What is being asked:
A faithful copy of the listing below is needed, with its pictures left out.
-------
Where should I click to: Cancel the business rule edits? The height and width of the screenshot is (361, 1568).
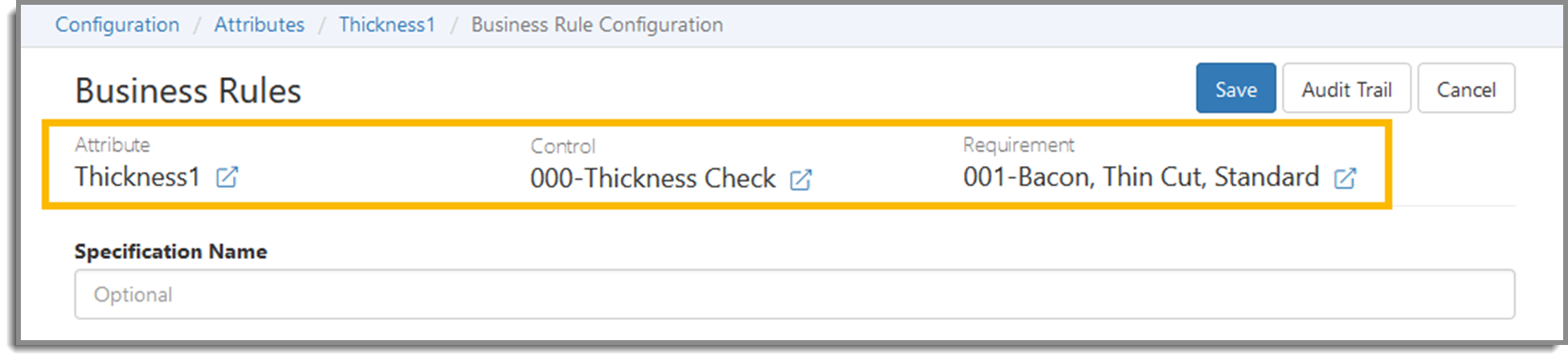(x=1466, y=88)
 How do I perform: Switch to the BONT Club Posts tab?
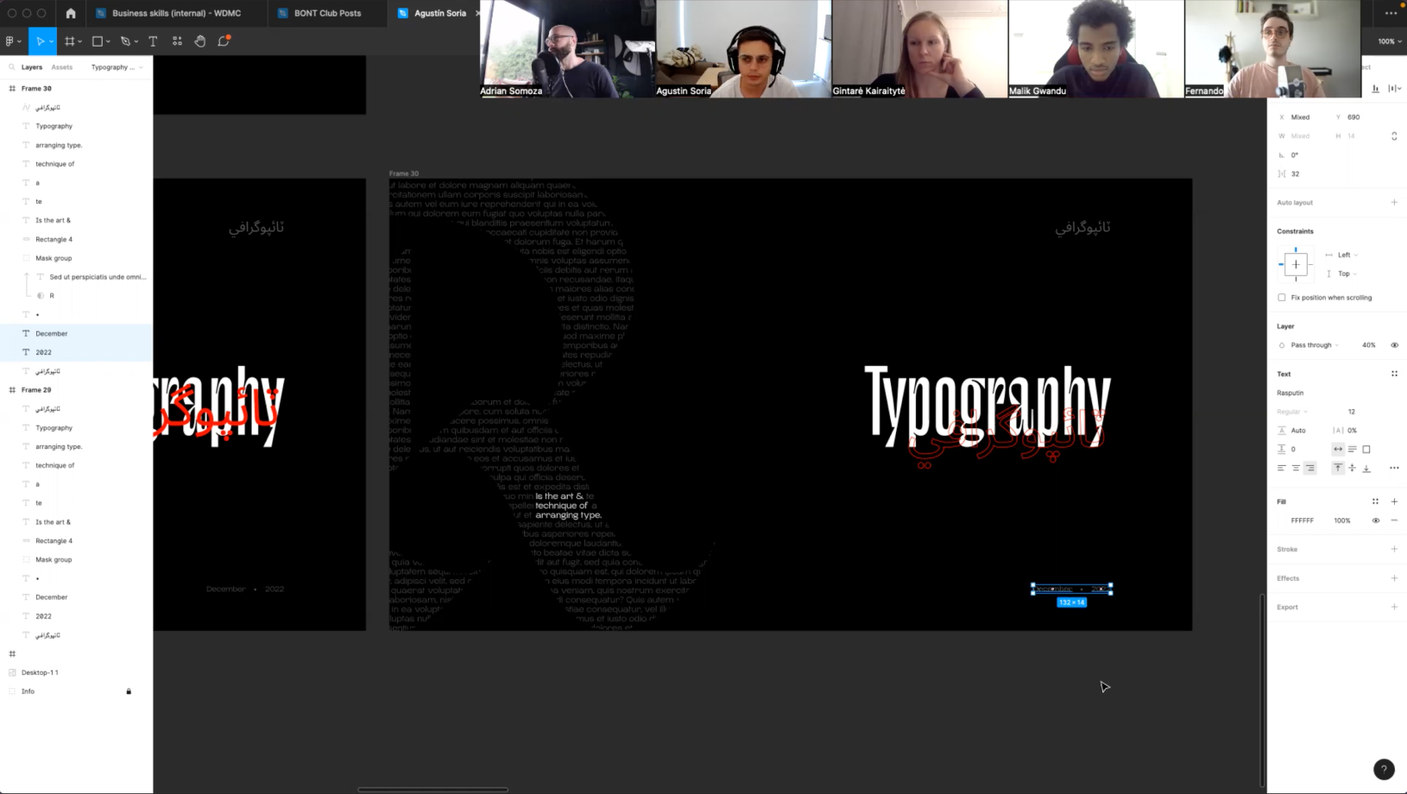[x=327, y=13]
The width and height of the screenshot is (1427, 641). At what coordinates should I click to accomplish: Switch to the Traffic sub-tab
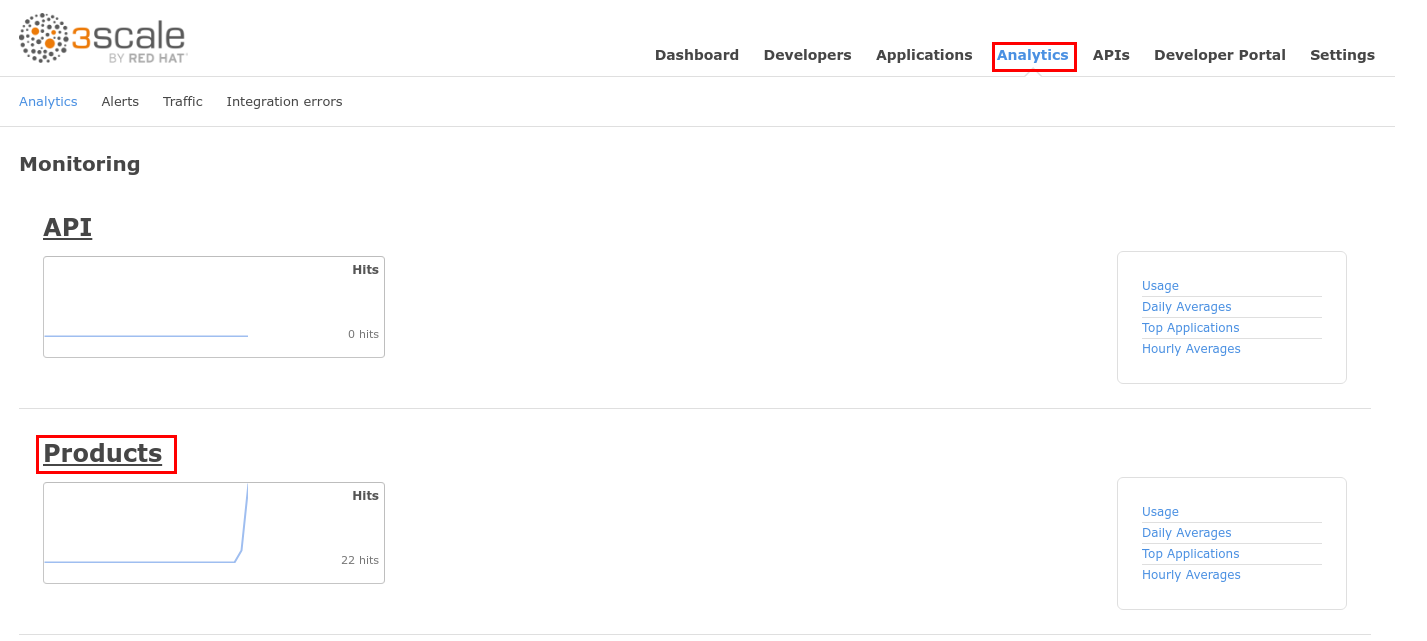pyautogui.click(x=183, y=102)
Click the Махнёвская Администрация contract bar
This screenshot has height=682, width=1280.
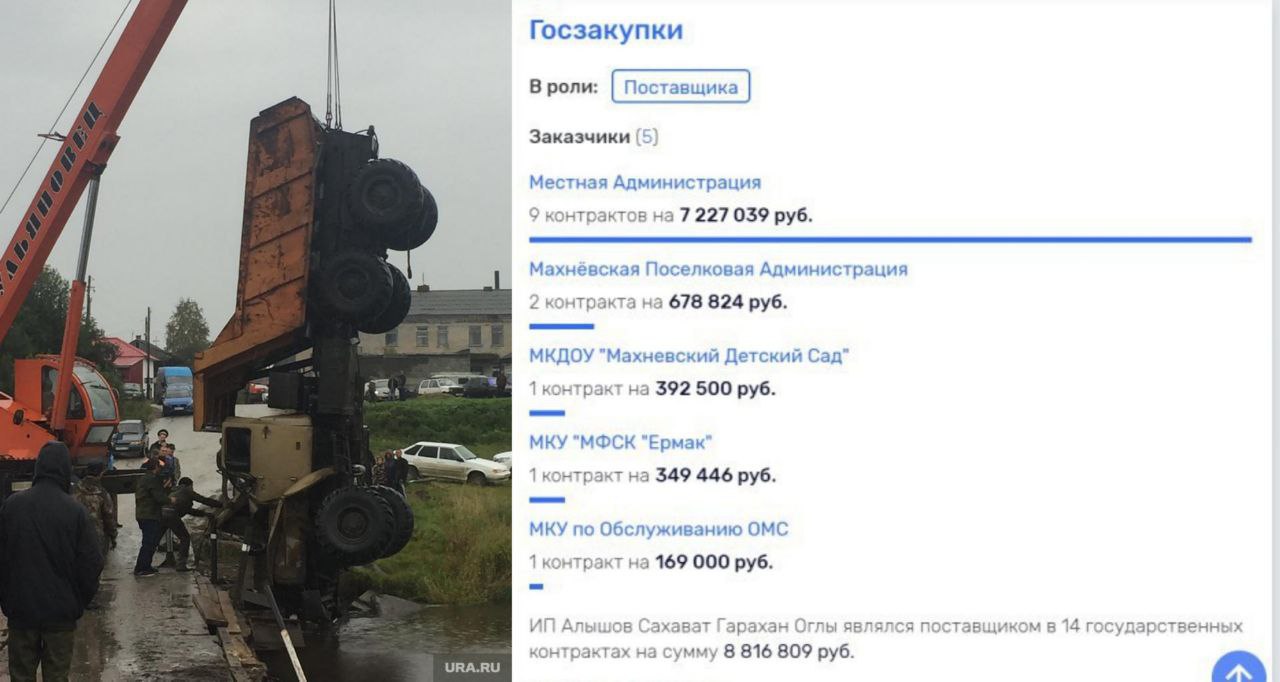(x=561, y=326)
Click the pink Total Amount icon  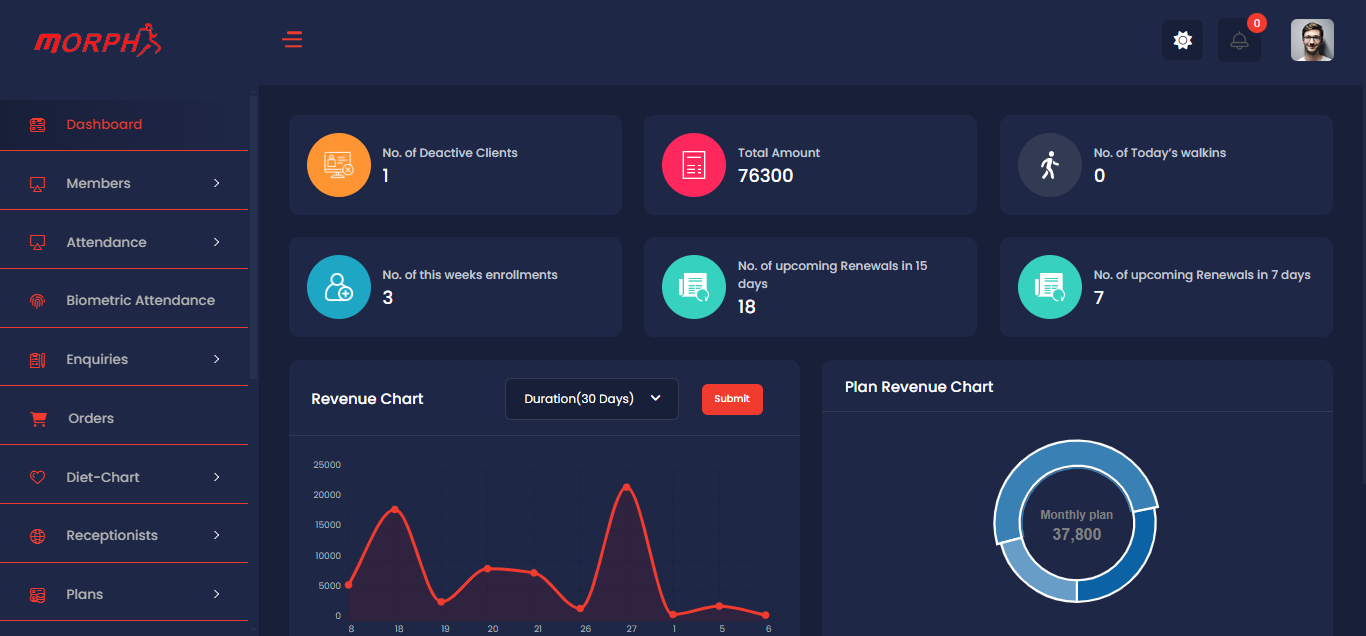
-------
The completed task:
Where should I click to: Cancel the business rule edits? The height and width of the screenshot is (361, 1568).
(x=1466, y=88)
 How do I perform: Switch to the BONT Club Posts tab?
[x=327, y=13]
The width and height of the screenshot is (1427, 641). At what coordinates should I click to accomplish: Switch to the Traffic sub-tab
pyautogui.click(x=183, y=102)
Click the Махнёвская Администрация contract bar
This screenshot has height=682, width=1280.
(x=561, y=326)
Click the pink Total Amount icon  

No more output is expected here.